# **Analysis Report**

| Duration                | 10.565 ms (10,565,388 ns) |
|-------------------------|---------------------------|
| Grid Size               | [ 14,20,1 ]               |
| Block Size              | [ 32,16,1 ]               |
| Registers/Thread        | 63                        |
| Shared Memory/Block     | 11.953 KiB                |
| Shared Memory Requested | 16 KiB                    |
| Shared Memory Executed  | 16 KiB                    |
| Shared Memory Bank Size | 4 B                       |

## [0] GeForce GT 730

| Compute Capability             | 2.1                     |   |
|--------------------------------|-------------------------|---|
| Max.
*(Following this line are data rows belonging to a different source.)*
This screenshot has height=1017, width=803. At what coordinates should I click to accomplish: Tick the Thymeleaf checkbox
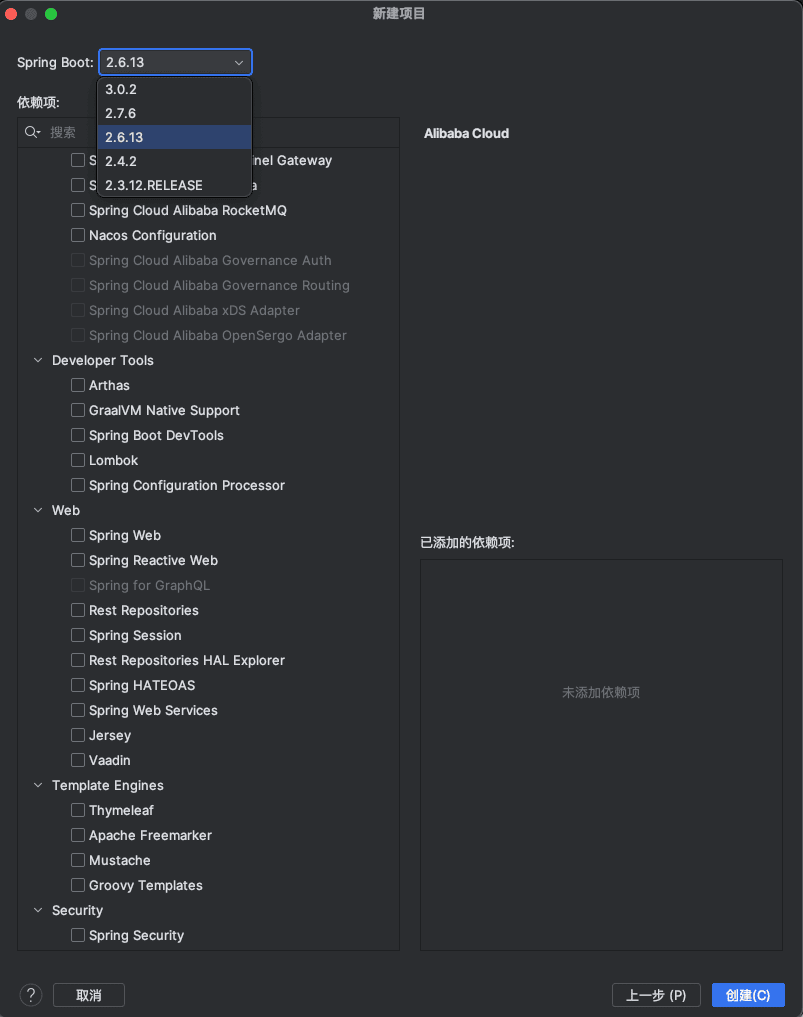click(x=78, y=810)
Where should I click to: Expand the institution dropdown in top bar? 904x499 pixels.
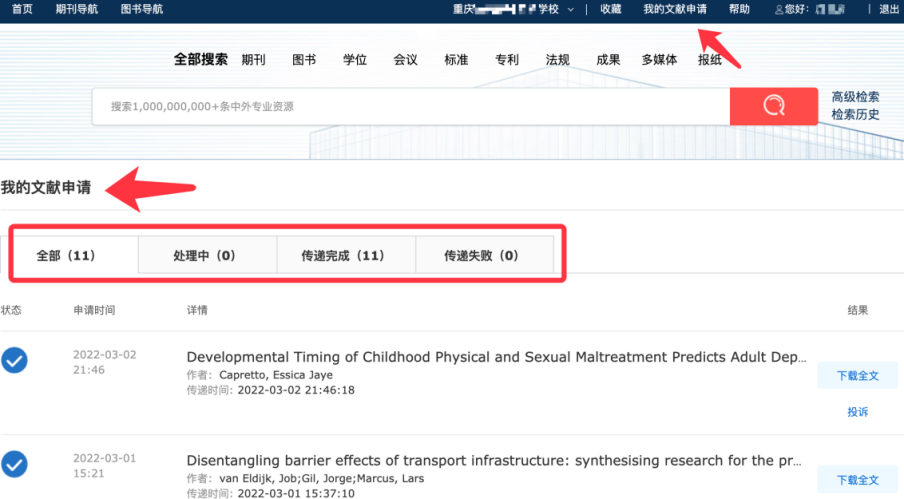point(571,10)
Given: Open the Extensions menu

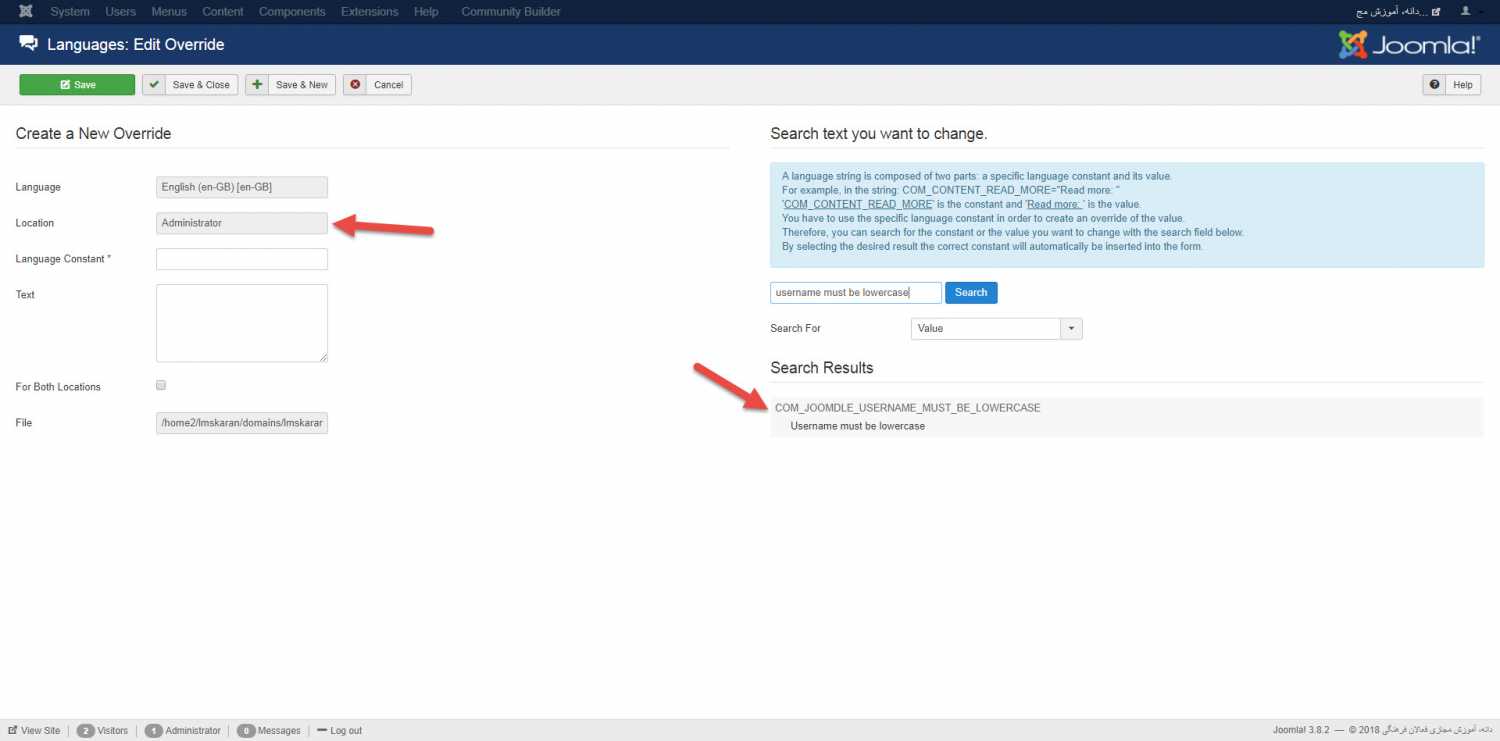Looking at the screenshot, I should click(x=369, y=12).
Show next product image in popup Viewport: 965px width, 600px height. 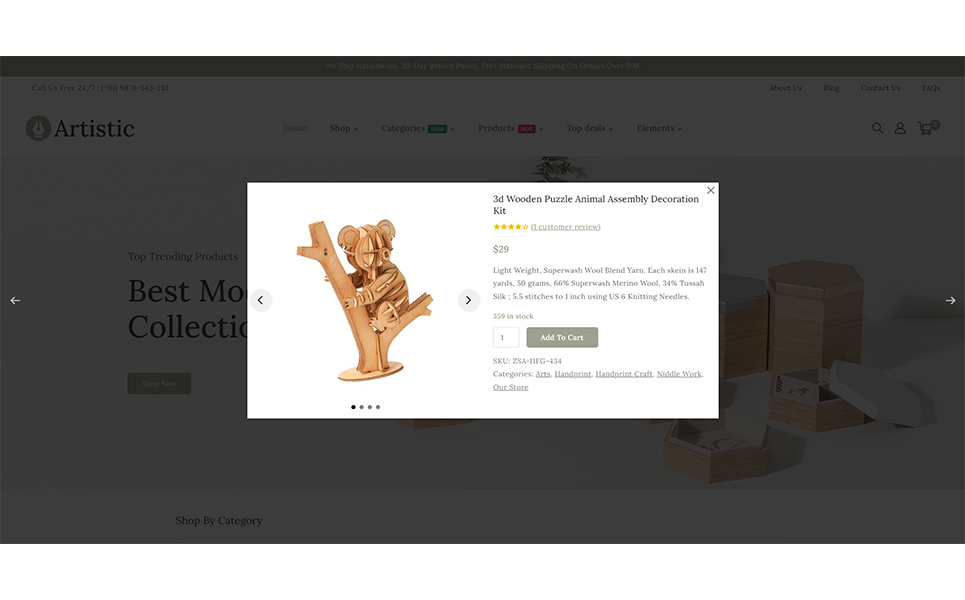[x=468, y=300]
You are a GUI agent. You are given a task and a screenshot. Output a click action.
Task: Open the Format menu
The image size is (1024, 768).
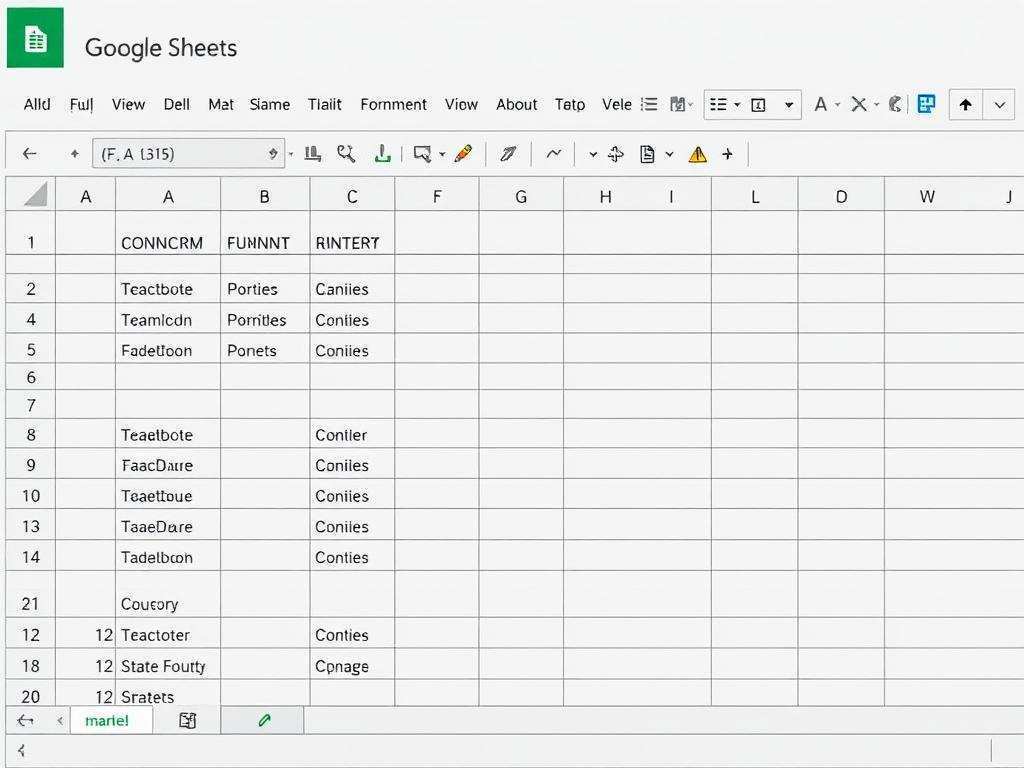tap(393, 104)
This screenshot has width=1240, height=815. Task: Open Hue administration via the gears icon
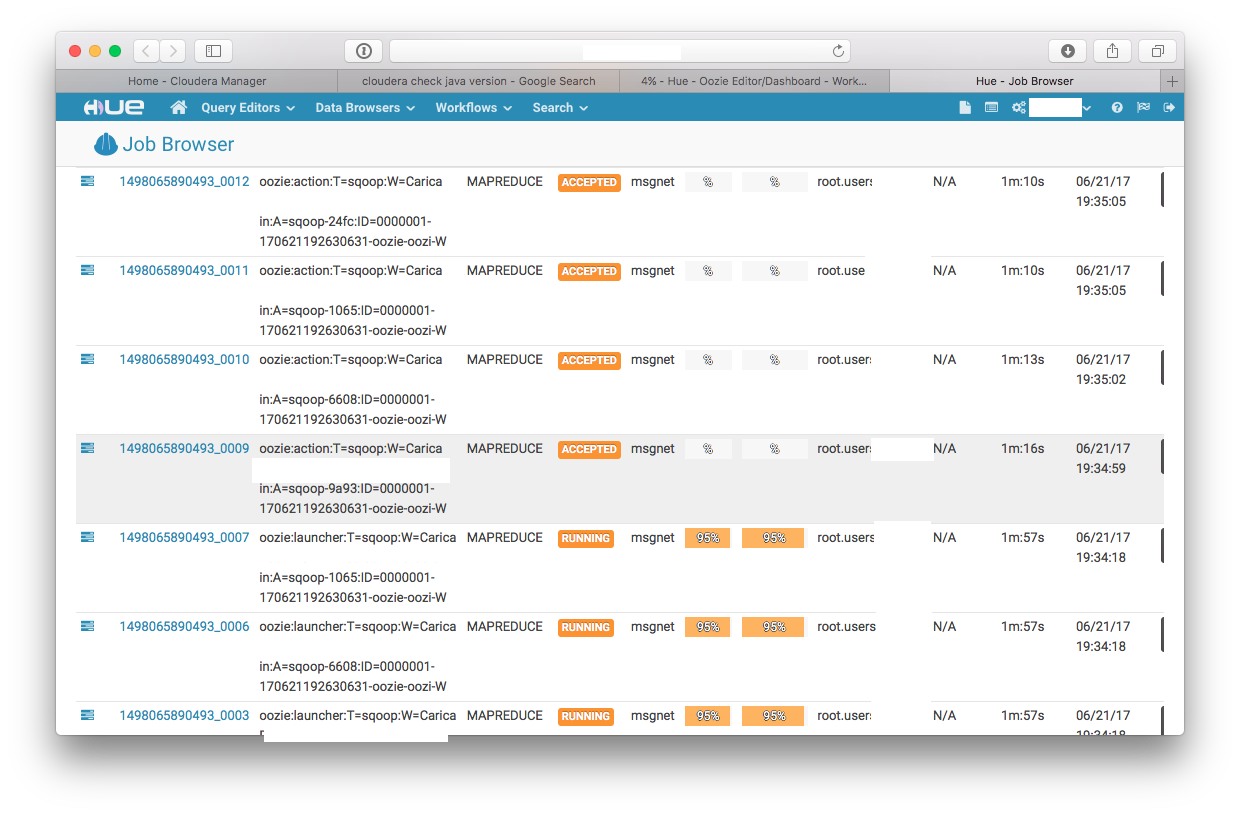click(x=1017, y=107)
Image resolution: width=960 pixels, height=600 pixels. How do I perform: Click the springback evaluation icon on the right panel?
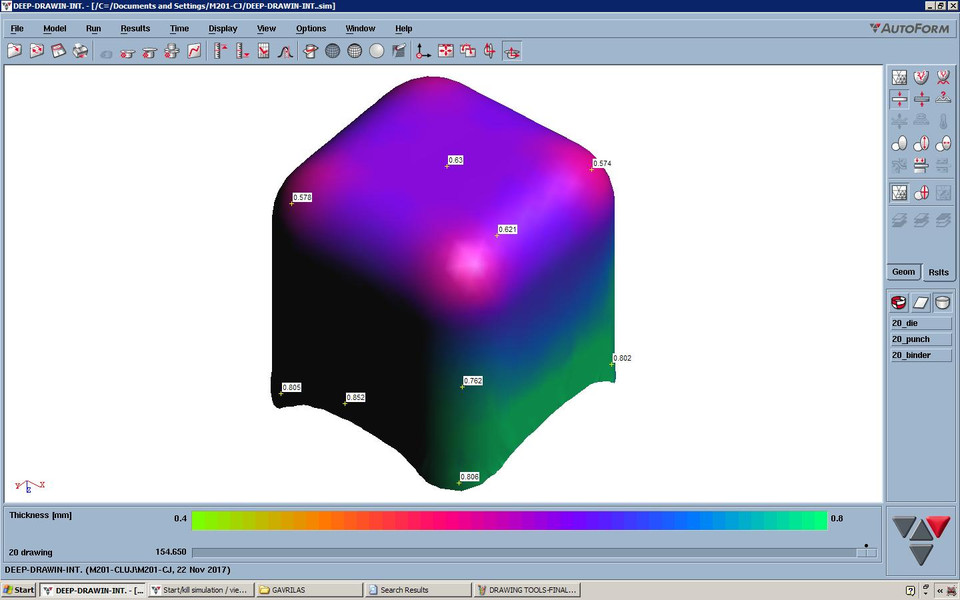click(920, 143)
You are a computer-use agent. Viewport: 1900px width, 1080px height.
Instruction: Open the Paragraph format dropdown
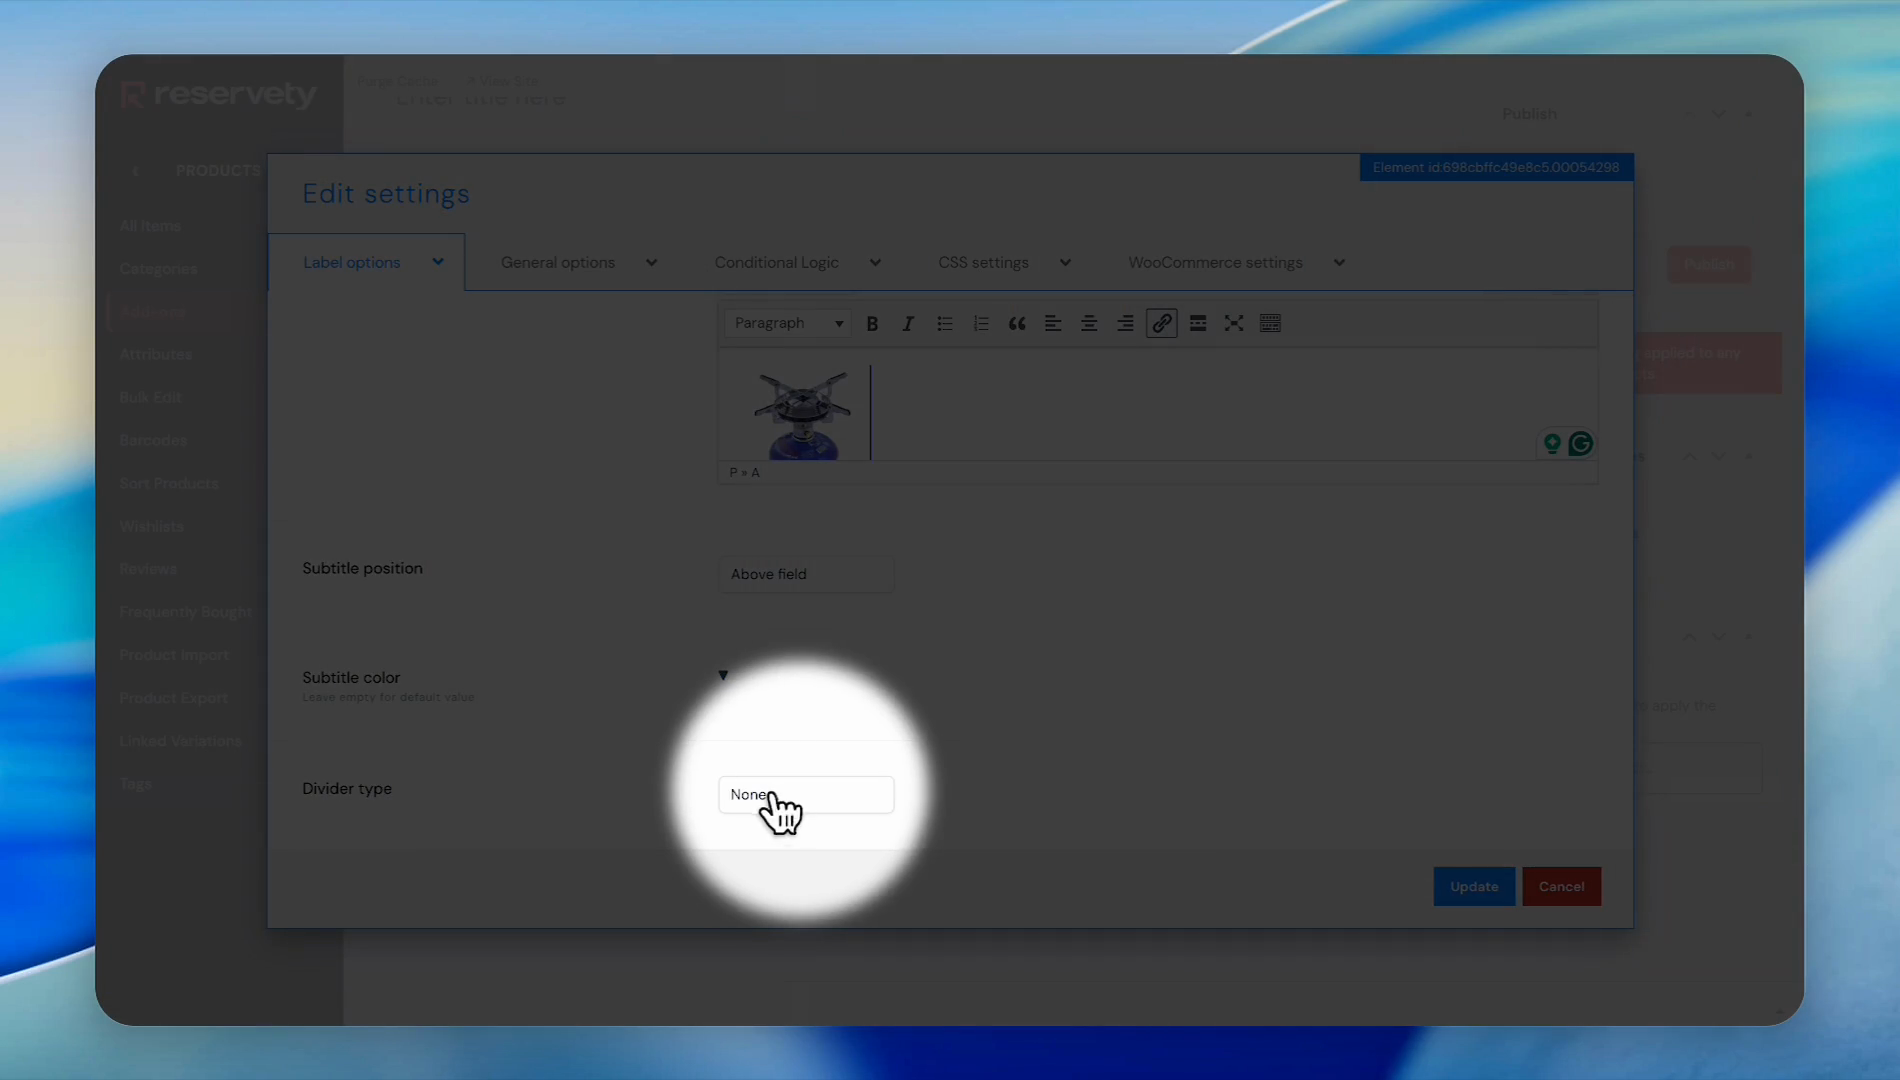[789, 324]
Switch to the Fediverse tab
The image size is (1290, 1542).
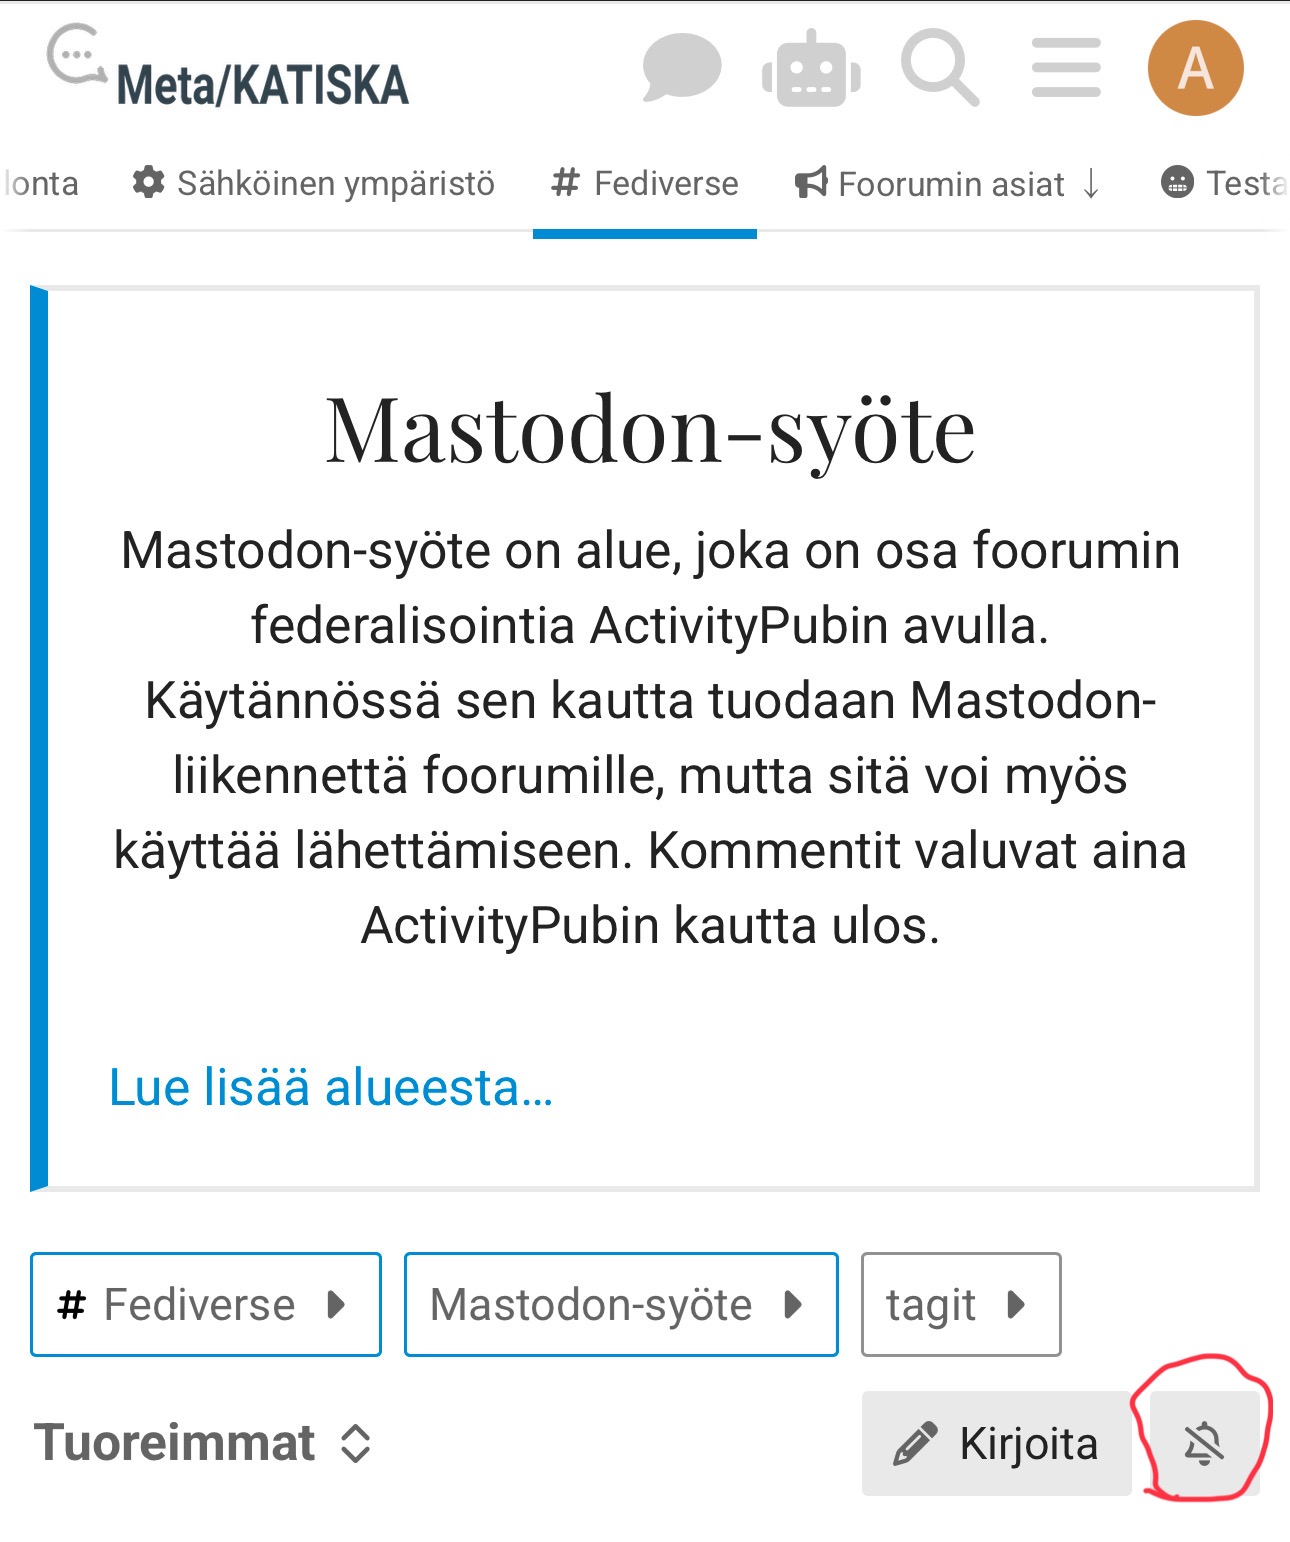pyautogui.click(x=645, y=184)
Threads per Block         | 1024                    |   |
| Max. Shared Memory per Block   | 48 KiB                  |   |
| Max. Registers per Block       | 32768                   |   |
| Max. Grid Dimensions           | [ 65535, 65535, 65535 ] |   |
| Max. Block Dimensions          | [ 1024, 1024, 64 ]      |   |
| Max. Warps per Multiprocessor  | 48                      |   |
| Max. Blocks per Multiprocessor | 8                       |   |
| Number of Multiprocessors      | 2                       |   |
| Multiprocessor Clock Rate      | 1.4 GHz                 |   |
| Concurrent Kernel              | true                    |   |
| Max IPC                        | 4                       |   |
| Threads per Warp               | 32                      |   |
| Global Memory Bandwidth        | 22.4 GB/s               |   |
| Global Memory Size             | 2 GiB                   |   |
| Constant Memory Size           | 64 KiB                  |   |
| L2 Cache Size                  | 128 KiB                 |   |
| Memcpy Engines                 | 1                       |   |
| PCIe Generation                | 2                       |   |
| PCIe Link Rate                 | 5 Gbit/s                |   |
| PCIe Link Width                | 4                       | · |

# 1. Compute, Bandwidth, or Latency Bound

The first step in analyzing an individual kernel is to determine if the performance of the kernel is bounded by computation, memory bandwidth, or instruction/memory latency. The results below indicate that the performance of kernel "horizontal\_diffusion\_gpu" is most likely limited by both compute and memory bandwidth. You should first examine the information in the "Compute Resources" section to determine how it is limiting performance.

## 1.1. Kernel Performance Is Bound By Compute And Memory Bandwidth

For device "GeForce GT 730" compute and memory utilization are balanced. These utilization levels indicate that kernel performance is good, but that additional performance improvement may be possible if either of both of compute and memory utilization levels are increased.



# 2. Compute Resources

GPU compute resources limit the performance of a kernel when those resources are insufficient or poorly utilized. Compute resources are used most efficiently when instructions do not overuse a function unit. The results below indicate that compute performance may be limited by overuse of a function unit.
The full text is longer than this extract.